Top 10 Questions For Shipping A Car using a Shipping Company

shipping a car to another state

Shipping a Car is easy as 1, 2, 3 …

These days people are using online tools to ship vehicles. Often times you’re moving to another state or buying online from places like eBay. Hiring a company to transport a vehicle from A to B is much easier compared to driving the vehicle yourself. With this, certain questions start to come up. Lets take a look at some of those now.

1) Is the company licensed?

The Department of Transportation is where the auto transport service provider will need to register. This means that you should be able to see the shipping company ‘DOT’ number. There is also the Federal Motor Carrier Safety Administration website where you can check their Motor Carrier number. For shipping abroad you would want to check out the Federal Maritime Commission. It can be checked here -

2) What does the transport offer for services?

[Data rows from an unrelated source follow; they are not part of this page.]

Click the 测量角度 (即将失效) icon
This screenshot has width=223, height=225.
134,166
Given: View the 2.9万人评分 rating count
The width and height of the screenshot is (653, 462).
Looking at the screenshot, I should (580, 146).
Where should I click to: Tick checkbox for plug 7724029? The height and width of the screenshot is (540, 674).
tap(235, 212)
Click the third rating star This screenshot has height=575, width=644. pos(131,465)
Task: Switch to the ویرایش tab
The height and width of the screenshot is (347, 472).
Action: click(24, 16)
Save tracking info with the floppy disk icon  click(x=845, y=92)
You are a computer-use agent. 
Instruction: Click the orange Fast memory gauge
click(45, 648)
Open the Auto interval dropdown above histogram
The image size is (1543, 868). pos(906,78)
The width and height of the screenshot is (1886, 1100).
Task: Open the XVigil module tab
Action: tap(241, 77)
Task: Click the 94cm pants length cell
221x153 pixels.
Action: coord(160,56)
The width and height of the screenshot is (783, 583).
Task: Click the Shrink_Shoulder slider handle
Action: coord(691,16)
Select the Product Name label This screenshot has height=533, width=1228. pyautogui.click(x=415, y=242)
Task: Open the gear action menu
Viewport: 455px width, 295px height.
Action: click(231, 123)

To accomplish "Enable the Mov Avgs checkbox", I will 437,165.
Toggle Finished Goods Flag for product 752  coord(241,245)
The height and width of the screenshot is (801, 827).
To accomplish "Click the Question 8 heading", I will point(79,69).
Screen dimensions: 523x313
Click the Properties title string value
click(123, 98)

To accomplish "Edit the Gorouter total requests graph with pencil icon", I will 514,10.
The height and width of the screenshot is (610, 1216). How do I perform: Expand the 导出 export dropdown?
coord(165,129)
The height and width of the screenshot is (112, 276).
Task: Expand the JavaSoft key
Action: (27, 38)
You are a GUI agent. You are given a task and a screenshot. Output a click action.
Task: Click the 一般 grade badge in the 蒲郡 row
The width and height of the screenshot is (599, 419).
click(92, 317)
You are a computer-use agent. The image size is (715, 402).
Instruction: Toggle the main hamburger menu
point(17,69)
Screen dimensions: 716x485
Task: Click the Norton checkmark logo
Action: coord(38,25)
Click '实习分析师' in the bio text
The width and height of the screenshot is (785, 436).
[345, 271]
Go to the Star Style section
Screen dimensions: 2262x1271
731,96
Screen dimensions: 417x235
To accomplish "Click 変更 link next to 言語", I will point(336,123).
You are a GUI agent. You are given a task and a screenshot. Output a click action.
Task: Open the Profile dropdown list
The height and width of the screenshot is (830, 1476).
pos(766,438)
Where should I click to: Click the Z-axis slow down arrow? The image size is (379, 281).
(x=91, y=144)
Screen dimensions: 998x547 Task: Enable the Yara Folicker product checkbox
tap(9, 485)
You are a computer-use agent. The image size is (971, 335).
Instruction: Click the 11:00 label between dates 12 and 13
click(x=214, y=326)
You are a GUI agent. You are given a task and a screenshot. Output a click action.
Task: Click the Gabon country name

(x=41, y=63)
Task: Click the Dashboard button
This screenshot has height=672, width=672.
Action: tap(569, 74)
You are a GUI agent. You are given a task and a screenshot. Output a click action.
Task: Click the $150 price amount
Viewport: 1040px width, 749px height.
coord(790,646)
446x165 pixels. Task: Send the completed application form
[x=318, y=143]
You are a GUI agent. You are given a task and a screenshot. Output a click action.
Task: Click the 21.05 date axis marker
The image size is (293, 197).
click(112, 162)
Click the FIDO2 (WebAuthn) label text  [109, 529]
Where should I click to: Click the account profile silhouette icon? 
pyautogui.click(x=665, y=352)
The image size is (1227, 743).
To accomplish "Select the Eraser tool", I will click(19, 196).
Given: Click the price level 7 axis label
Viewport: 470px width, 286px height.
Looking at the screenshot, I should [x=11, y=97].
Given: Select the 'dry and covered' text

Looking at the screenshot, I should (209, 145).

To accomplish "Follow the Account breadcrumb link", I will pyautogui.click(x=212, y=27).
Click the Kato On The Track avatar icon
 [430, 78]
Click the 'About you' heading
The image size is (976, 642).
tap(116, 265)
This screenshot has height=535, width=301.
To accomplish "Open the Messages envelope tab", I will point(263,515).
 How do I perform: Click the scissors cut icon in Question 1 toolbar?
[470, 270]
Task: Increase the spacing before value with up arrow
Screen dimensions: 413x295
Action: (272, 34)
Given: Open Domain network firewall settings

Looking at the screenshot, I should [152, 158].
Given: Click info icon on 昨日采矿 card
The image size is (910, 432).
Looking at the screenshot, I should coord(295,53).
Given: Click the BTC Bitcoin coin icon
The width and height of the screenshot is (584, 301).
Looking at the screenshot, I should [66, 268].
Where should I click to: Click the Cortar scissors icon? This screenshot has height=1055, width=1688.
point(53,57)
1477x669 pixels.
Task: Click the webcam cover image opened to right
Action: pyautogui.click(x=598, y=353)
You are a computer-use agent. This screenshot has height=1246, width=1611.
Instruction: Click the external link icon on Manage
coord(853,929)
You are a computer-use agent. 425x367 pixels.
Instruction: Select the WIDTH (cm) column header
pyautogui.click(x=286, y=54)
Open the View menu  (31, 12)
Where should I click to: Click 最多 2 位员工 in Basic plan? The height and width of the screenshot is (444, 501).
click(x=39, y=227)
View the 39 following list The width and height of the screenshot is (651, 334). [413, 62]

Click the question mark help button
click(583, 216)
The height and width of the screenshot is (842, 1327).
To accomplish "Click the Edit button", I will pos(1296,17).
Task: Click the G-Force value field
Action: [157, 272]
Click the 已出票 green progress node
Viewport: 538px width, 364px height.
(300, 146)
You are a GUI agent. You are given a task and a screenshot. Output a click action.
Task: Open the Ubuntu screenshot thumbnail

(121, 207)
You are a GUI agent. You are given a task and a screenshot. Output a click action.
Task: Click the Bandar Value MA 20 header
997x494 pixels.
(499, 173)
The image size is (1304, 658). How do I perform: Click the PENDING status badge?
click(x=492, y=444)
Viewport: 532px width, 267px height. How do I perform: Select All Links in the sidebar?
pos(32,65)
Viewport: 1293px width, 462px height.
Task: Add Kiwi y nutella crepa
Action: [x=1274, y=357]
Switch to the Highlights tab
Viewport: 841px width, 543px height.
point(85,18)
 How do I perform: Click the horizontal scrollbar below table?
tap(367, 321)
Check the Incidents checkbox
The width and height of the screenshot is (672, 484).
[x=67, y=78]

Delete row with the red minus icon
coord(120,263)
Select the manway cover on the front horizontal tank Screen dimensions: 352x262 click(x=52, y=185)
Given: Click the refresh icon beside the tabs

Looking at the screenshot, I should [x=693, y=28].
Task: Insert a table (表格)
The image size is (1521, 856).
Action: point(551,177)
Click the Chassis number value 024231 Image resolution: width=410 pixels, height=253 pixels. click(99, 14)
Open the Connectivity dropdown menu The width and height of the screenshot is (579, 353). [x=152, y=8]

When first talking to the shipping company ask them what services they offer. It might be that they have restrictions on the type or size of vehicle that they are willing to transport. Also, ask about enclosed or open. Enclosed Trailers keep cars out of the elements, but is more expensive. Open Trailers are the most common mode of transportation.

3) What is the cost?

This is not the same for everyone. Costs may vary depending on the company. It might be good to get quotes from a few companies for comparison and make sure that you understand exactly what’s included. This helps you understand any extra charges that you didn’t know about. Companies in general should be willing to provide you with a free estimate. With every price you might want to ask if the price can be negotiated since you may or may not have more then one vehicle to ship.

4) What about insurance?

Your personal vehicle insurance will probably not cover the transport. Ask the shipping company about their insurance and make sure that you will be covered. It would be good to know at what level your vehicle will be protected while being shipped. See if it is possible to adjust if the insurance does not seem to be enough.

5) What documents do you need to provide?

Check with your transport company to find out exactly what papers they will need.

6) How would you get your car ready to be transported?

You need to make sure that the car is empty of belongings. Shipping companies are not allowed to have household items in the car during transport. Also, Department of Transport requires keys to be provided to the transporter while being transported. It is recommended that you have a quarter tank of gas so that you can avoid any extra charges for weight.

7) How much time will it take to ship?

Shipping will vary depending on the company, how the vehicle is being shipped and distance. There are times when it is difficult to guarantee a delivery date. In general, coast to coast can take 1-2 weeks while shorter distances a few days.

8) What about payment arrangements?

This depends on the shipping company. Some will want the money up front in full. Some will take a deposit and the rest payed when delivered. It will be important to ask about what method is being used and if they prefer check or credit card. It is never a good idea to pay for services, in full, before services are rendered.

9) What actions does the company take to make sure my car is protected?

The company, upon picking up the car, with conduct an inspection and often times take pictures. You both will agree on the condition of the car. When the car is delivered a similar inspection of the vehicle will be conducted.

10) What will happen if the vehicle is damaged in any way?

At delivery you will want to take pictures of the damage, if any, and inspect the car. This would be a good time to use your smart phone or camera to get those pictures. This should be documented and signed by the driver. With this information you will be able to make a claim through the service provider.